For teams running fewer than five AI-powered features on a single provider, this is overkill. For everyone else — especially in regulated industries, multi-provider environments, or organizations where AI costs are becoming a line item worth managing — this pattern pays for itself the first time someone asks, "Can we switch providers for this workload?" and the answer is a YAML change instead of a sprint.
Getting Started
If you're building this from scratch, here's the pragmatic sequence:
Start with the abstraction layer. Get your application code calling complete(task=..., domain=...) instead of provider-specific clients, even if the "policy engine" is initially just a hardcoded mapping. This decoupling is the most valuable change and costs the least.

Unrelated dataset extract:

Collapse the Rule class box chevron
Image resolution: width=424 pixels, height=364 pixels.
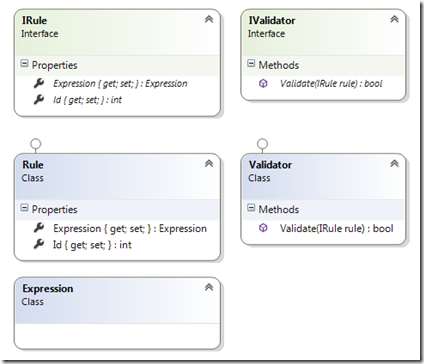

Add the policy file next. Replace the hardcoded mapping with YAML-driven configuration. Keep it simple — task-to-model mappings with a default fallback.
Layer in data classification enforcement. This is where you get compliance value. Hard-gate provider access based on data sensitivity.
Build the metrics feedback loop. Collect latency, cost, and error data per policy. Use it for reporting first, then for dynamic routing decisions.
Add cost controls and canary support as you need them. These are refinements, not foundations.
The goal isn't to build the full system on day one. It's to establish the pattern early so that every new AI integration automatically inherits routing policies, cost controls, compliance enforcement, and observability without any additional work from the feature team.